Objectif: Pouvez-vous recopier à l'identique le passage du texte sur l'intervention de l'État compris entre « C'est encore en » et « police doit l'empêcher. », ces deux extraits inclus ?

INTERVENTION DE L'ÉTAT DANS LES RAPPORTS ENTRE PATRONS ET OUVRIERS.

L'intervention de l'État, il serait plus correct de dire l'intervention du gouvernement, peut s'opérer de différentes façons. Le gouvernement étant chargé de la police, et l'on sait combien le sens de ce mot est large, il peut avoir mainte occasion d'intervenir très légitimement, très utilement dans les matières qui sont du domaine économique. Ainsi, en vertu de ses pouvoirs de police, il tient la main à ce que les ateliers soient rendus salubres, à ce que des précautions soient prises contre les accidents, à ce que l'organisation des manufactures ne facilite pas l'immoralité dans les rapports entre les deux sexes.

C'est encore en vertu des mêmes pouvoirs que les divers gouvernements ont promulgué des lois sur le travail des femmes et des enfants dans les manufactures, et ont institué des Inspecteurs de fabriques pour veiller à la santé et à la sécurité des travailleurs. Si, au début, quelques économistes se sont opposés à ces créations, c'est qu'ils ignoraient l'étendue des abus, mais surtout, c'est qu'ils craignaient que, le premier pas franchi, on ne sût plus s'arrêter; car il n'y a que le premier pas qui coûte, et c'est la mission spéciale des économistes de mettre un frein aux abus de l'esprit autoritaire (1). Il peut leur arriver, en pareil cas,

(1) Au fond, ce sont les parents qui ont abusé de leurs pouvoirs sur les enfants, et la police doit l'empêcher.

Données fournies:
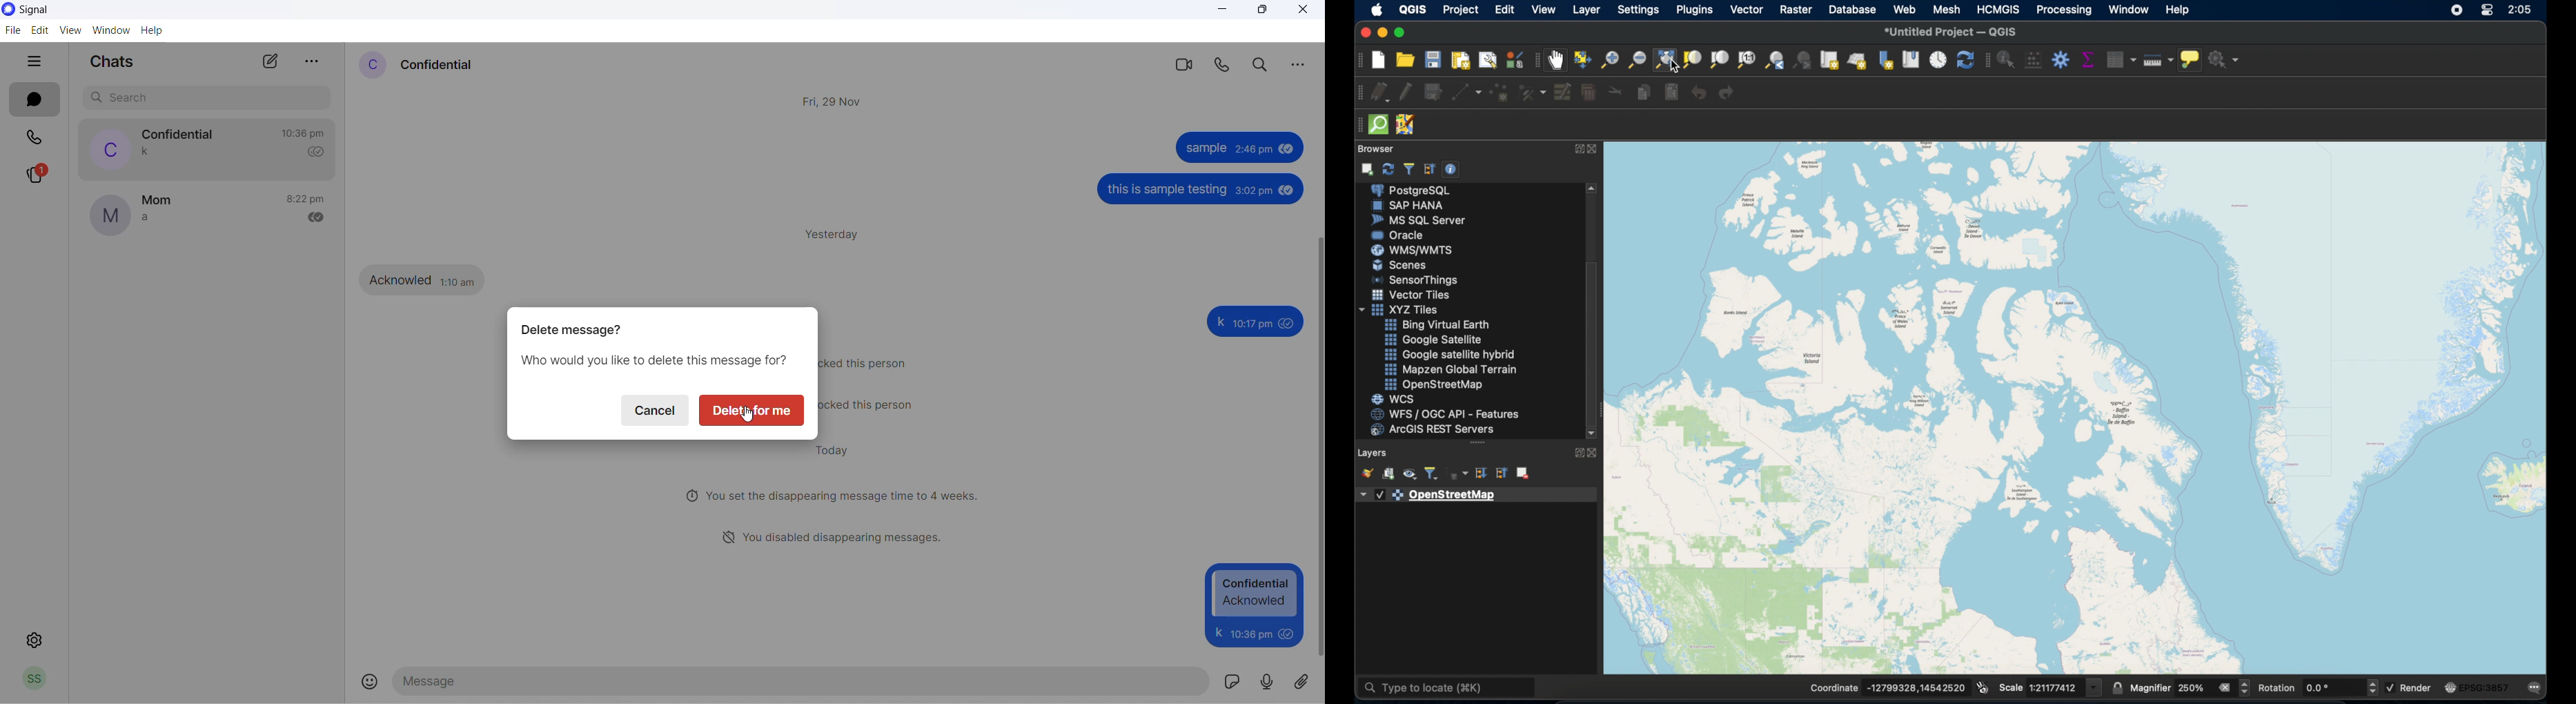 The image size is (2576, 728). I want to click on yesterday heading, so click(838, 236).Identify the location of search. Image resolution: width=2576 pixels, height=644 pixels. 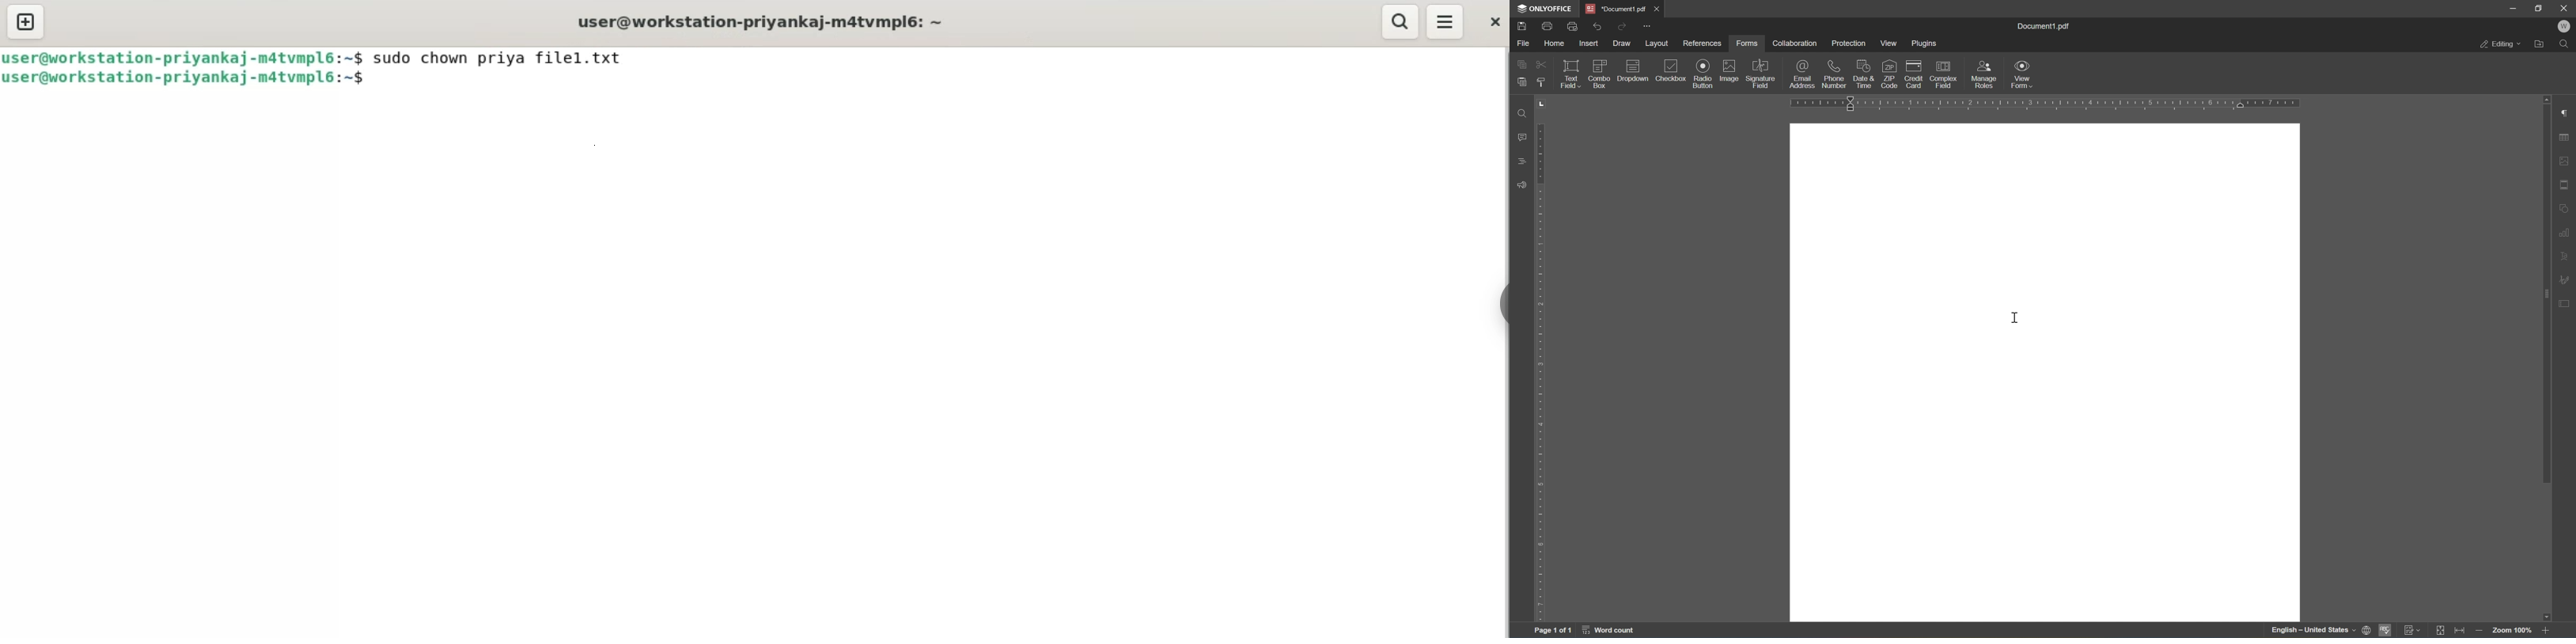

Corrigé complet:
C'est encore en vertu des mêmes pouvoirs que les divers gouvernements ont promulgué des lois sur le travail des femmes et des enfants dans les manufactures, et ont institué des Inspecteurs de fabriques pour veiller à la santé et à la sécurité des travailleurs. Si, au début, quelques économistes se sont opposés à ces créations, c'est qu'ils ignoraient l'étendue des abus, mais surtout, c'est qu'ils craignaient que, le premier pas franchi, on ne sût plus s'arrêter; car il n'y a que le premier pas qui coûte, et c'est la mission spéciale des économistes de mettre un frein aux abus de l'esprit autoritaire (1). Il peut leur arriver, en pareil cas,

(1) Au fond, ce sont les parents qui ont abusé de leurs pouvoirs sur les enfants, et la police doit l'empêcher.